事例47:ウレタン培地を付けたまま、出荷したらクレームがついた。

1.何が起こったのか

低細菌数や洗わずに食べられることを訴求している袋詰めレタスで、藻で変色したウレタン培地つけたま出荷したところ、変色したウレタン培地は安全なのか、との問い合わせがあった。

2.原因は何であったのか。

(1)藻(アオコ)は植物の一種であり、有害物質の問題は無いと考えられるが、マイクロシスチン等の毒が報告されている。
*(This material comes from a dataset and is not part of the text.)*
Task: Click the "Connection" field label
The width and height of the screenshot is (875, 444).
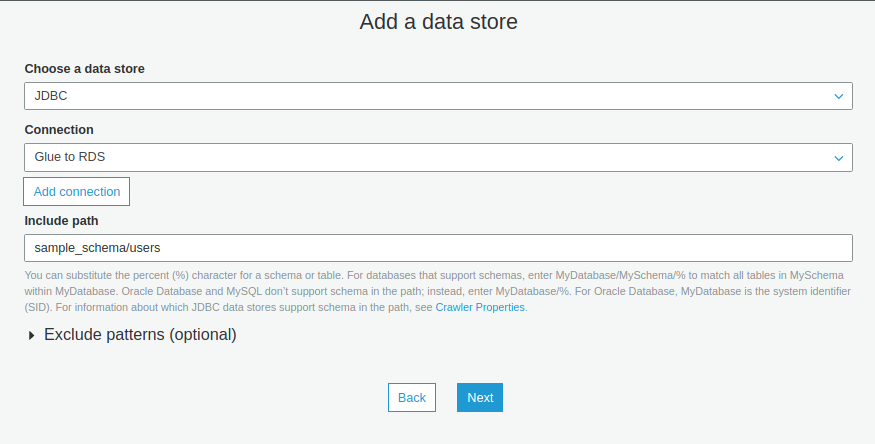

マイクロシスチン等の製品に付着を避けるため、根部のウレタンを残したまま出荷してはならない。

(2)アオコにはミクロキスティスの他にアナベナという種類が混在することもある。

ラン藻という種類で、細菌に近い原始的な生物である。                  アオコはカビ臭の発生、浄水過程でのろ過障害などの問題を引き起こすとともに、アオコを形成するラン藻の一部が毒素を生産する。この毒素を含んだ水を飲むことによる馬や牛といった大型動物の死亡事件が世界各地で発生し、問題となった。1996年2月ブラジルでアオコが産生する毒の一つであるマイクロシスチンに汚染された水を透析に使用したことが原因で、透析患者50人が急性肝不全で死亡する事件が発生した。                                     世界保健機関は1998年3月、マイクロシスチンの飲料水中の暫定ガイドライン値(0.001 mg/l)を設定した。

(愛知県衛生研究所衛生化学部生活科学研究室のホームペ-ジより )

(3)人工光型植物工場製野菜では、ウレタン部分は取り除いて出荷しているところが、大半である。グリーンハウスで養液栽培している植物工場で、たまに見かける。

  藻は植物であり、安全と思っているようである。

 

3.対策方法と目標到達点

《目標到達点:クレームなくす。》

(1)収穫時、ウレタン培地部分に触れないように切り取る。切り取りに使用したナイフは毎回、微酸性電解水で殺菌する。

(2)洗わずに食べられることを訴求している野菜では、ウレタン培地部分は除去して、包装する。